** THE EXERCISE **
Rewrite the items that begin at the line containing "Open the Paiement step heading" and end at the line containing "Task: Select the Format Painter brush icon", swapping "GUI agent" for "interface agent" and leaving everything else as it is.

(Part of a data file)

^^^^^^^^

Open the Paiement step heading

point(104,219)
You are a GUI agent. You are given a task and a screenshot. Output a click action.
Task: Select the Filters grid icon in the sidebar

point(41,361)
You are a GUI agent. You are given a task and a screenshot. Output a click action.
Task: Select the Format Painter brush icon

^^^^^^^^

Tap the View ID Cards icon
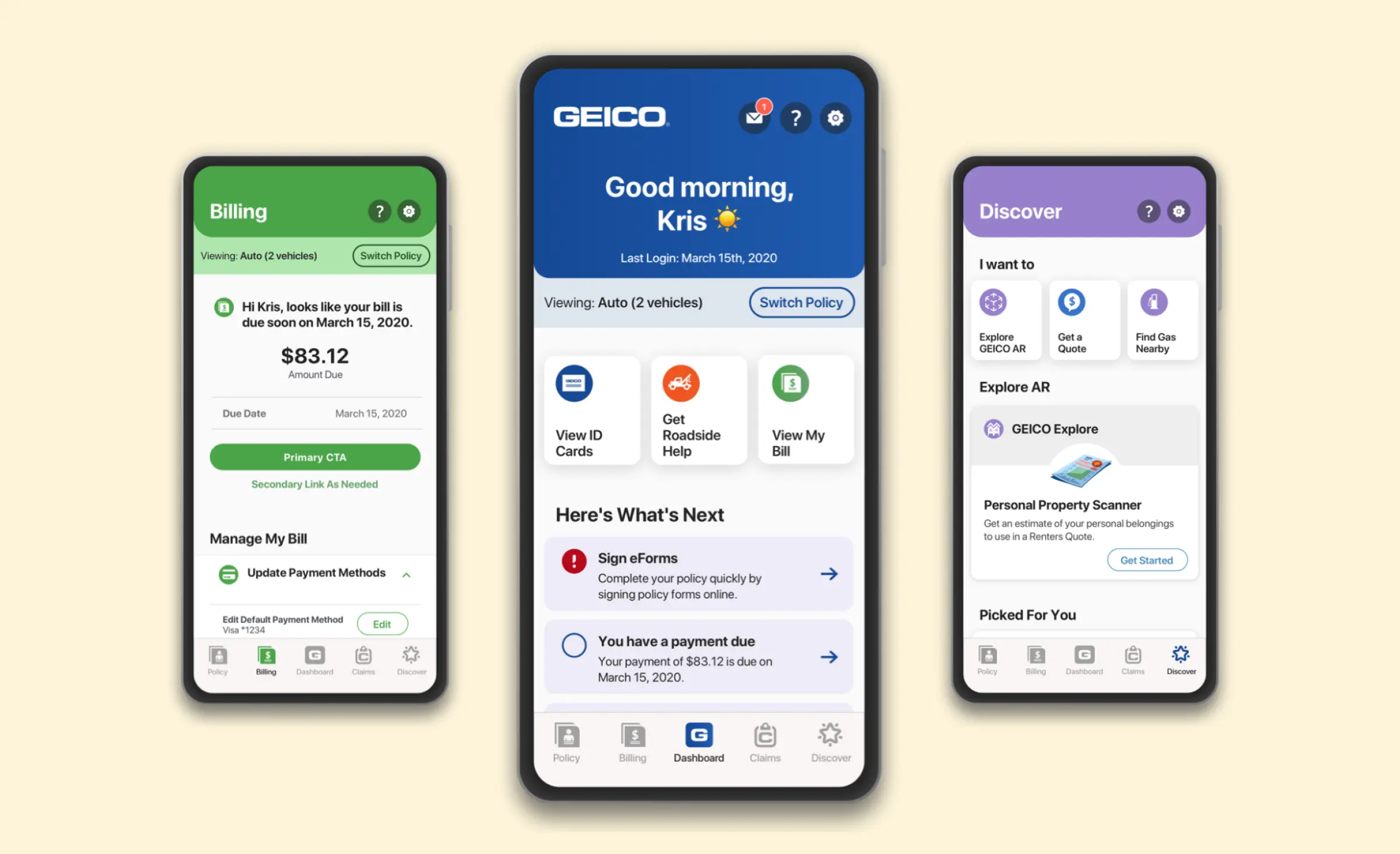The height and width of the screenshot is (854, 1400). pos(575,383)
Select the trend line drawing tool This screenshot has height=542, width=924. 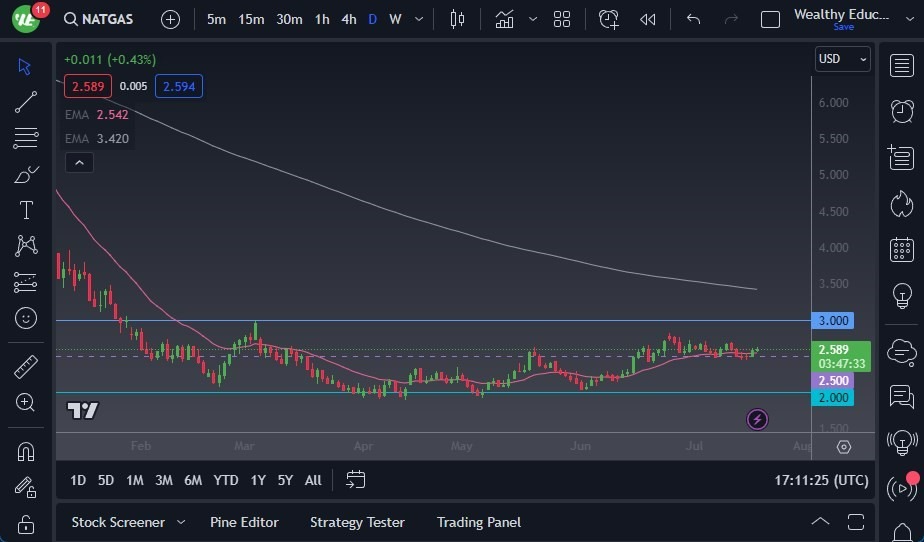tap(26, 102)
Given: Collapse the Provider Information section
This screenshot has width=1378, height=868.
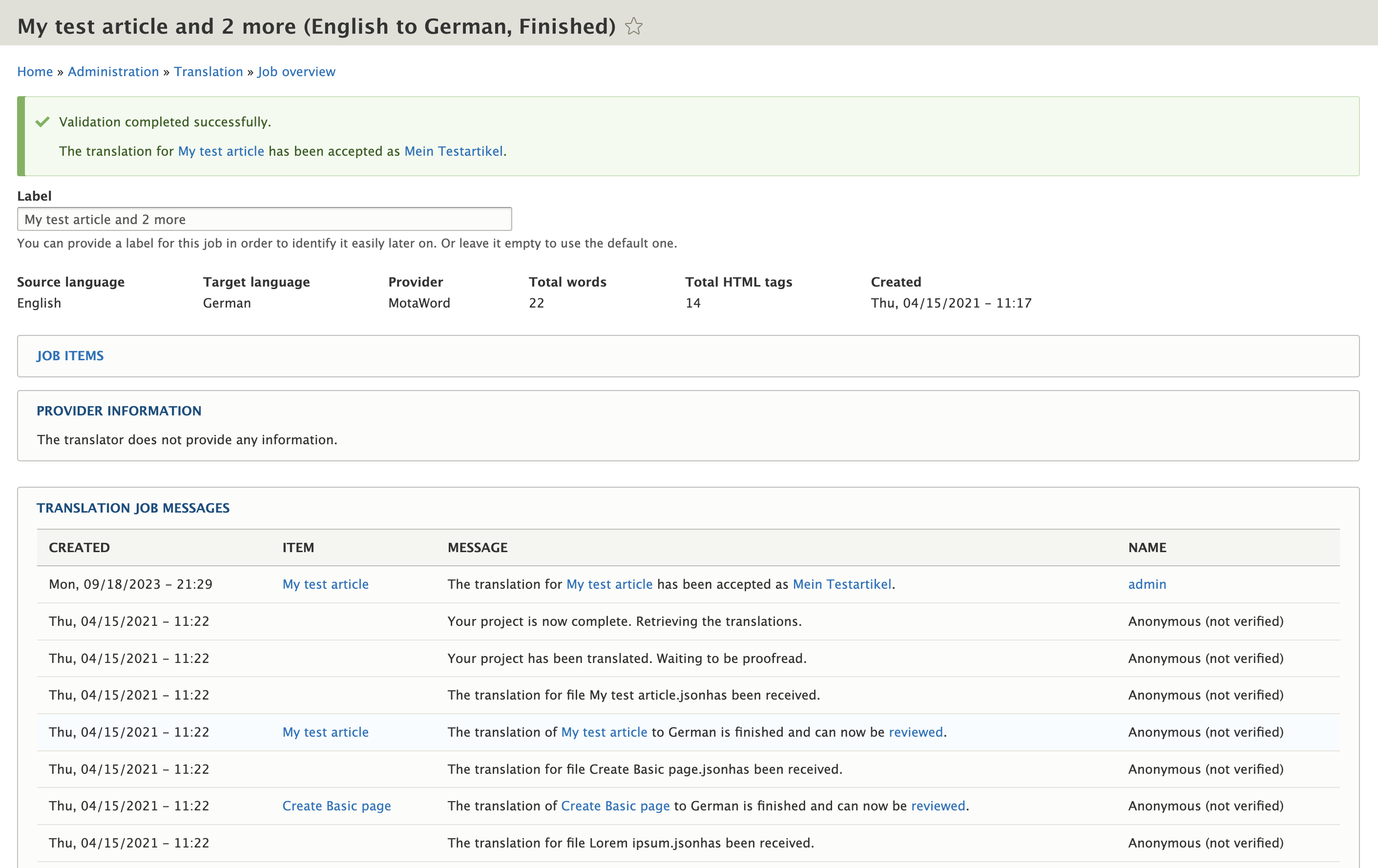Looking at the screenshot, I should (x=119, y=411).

^^^^^^^^

** EXPECTED ANSWER **
Open the Paiement step heading

point(104,219)
You are a interface agent. You are given a task and a screenshot. Output a click action.
Task: Select the Filters grid icon in the sidebar

point(41,361)
You are a interface agent. You are given a task and a screenshot. Output a click action.
Task: Select the Format Painter brush icon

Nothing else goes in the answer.